Somewhere in Northern Virginia, 6 data center facilities are drawing 781 MW of power right now. That is roughly the residential electricity demand of 780,000 households, concentrated in a state where electricity prices in data center corridors have climbed 267% over the past 5 years. Jerome Powell, in remarks on March 19, named data centers as a contributing factor to inflation and household energy costs. When the Federal Reserve chair and 75% of Virginia voters in a January 2026 survey are pointing at the same thing, the question stops being whether there is a problem and starts being who is supposed to fix it.

The Cost Transfer Hidden in Your Rate Increase

Goldman Sachs projects a 6% consumer electricity price increase from 2026 to 2027, driven substantially by grid demand from AI infrastructure. Utilities filed a record $31 billion in rate increase requests in 2025, double the prior year. Those requests do not show up as line items labeled "Big Tech's server costs." They show up as base rate adjustments, infrastructure surcharges, and transmission upgrades that every residential customer absorbs equally, regardless of whether they use AI products at all.

The mechanism deserves attention. When a hyperscale data center, each consuming roughly 100 MW or the equivalent of 100,000 homes, connects to a regional grid, the utility must upgrade transmission infrastructure to handle the load. Under most state regulatory frameworks, those upgrade costs get distributed across the rate base. The tech company pays for its own electricity consumption. Everyone else pays for the grid expansion that made that consumption possible.

Bloom Energy projected in January 2026 that U.S. data center demand will double from 80 GW in 2025 to 150 GW by 2028, adding energy needs equivalent to an entire country the size of Spain. Lawrence Berkeley Lab puts data centers at 12% of U.S. electricity by 2028. Meta's planned Louisiana facility alone requires 5 GW, triple the total power consumption of New Orleans. Each of those expansions triggers infrastructure investment. Each triggers rate cases.

The Equity Problem Nobody Is Pricing In

To be fair to the industry's defenders: 46 planned data centers representing 56 GW are designed to operate off-grid, which would genuinely reduce the cross-subsidy problem. If that buildout materializes at scale, the grid strain argument weakens somewhat. That is a real mitigation path worth watching.

But the households that cannot wait for a buildout that may take a decade to materialize are the ones already stretched by energy costs. Powell explicitly flagged affordability concerns for lower-income households in the same breath as data centers. When a fixed-income renter in Loudoun County sees her electricity bill climb because Microsoft or Amazon needed another facility nearby, she is not a stakeholder in the AI economy whose costs are being fairly distributed. She is an involuntary creditor to it.

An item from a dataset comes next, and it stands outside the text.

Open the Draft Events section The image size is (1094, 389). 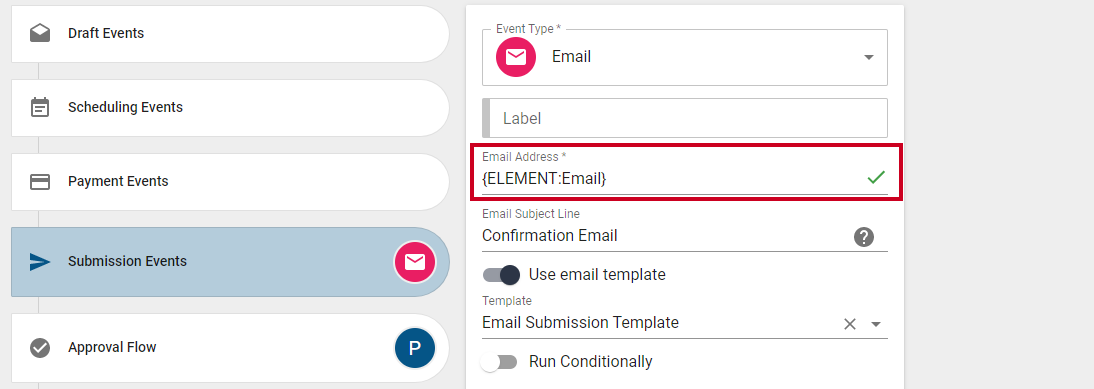230,33
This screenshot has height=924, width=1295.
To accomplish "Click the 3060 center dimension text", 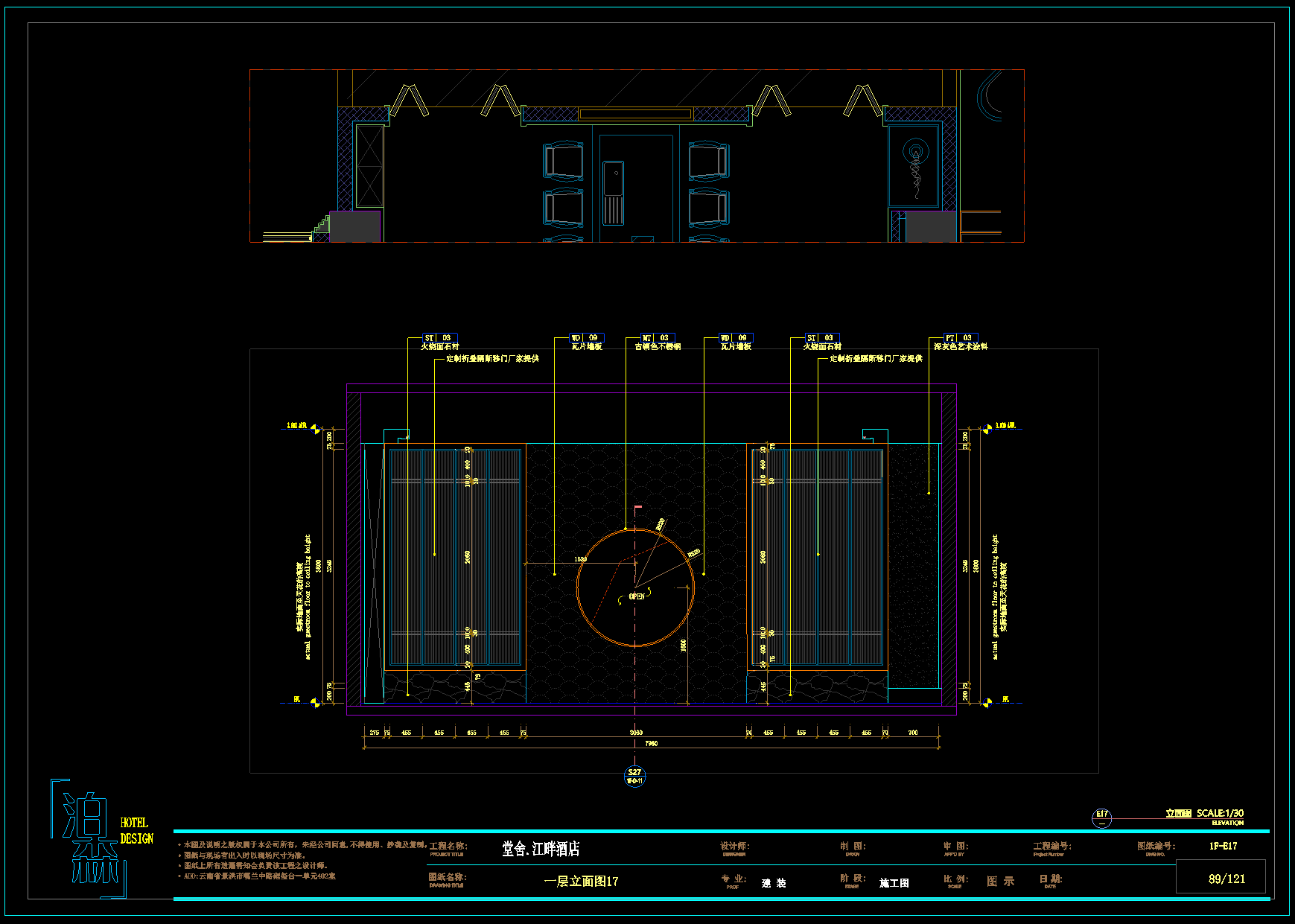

The technology generating this demand is profitable. The companies building these facilities are among the highest-capitalized entities in human history. There is no economic case for socializing their infrastructure costs through residential rate bases, and the fact that current utility regulation permits it is a policy failure, not an inevitability.

State utility commissions should require that data center operators, not ratepayers, fund the grid interconnection and transmission upgrades their facilities necessitate. Congress should condition any federal AI infrastructure incentives on that same cost-assignment principle. The question of who benefits from AI is already settled. The question of who pays for the wires that carry it should not be this hard to answer.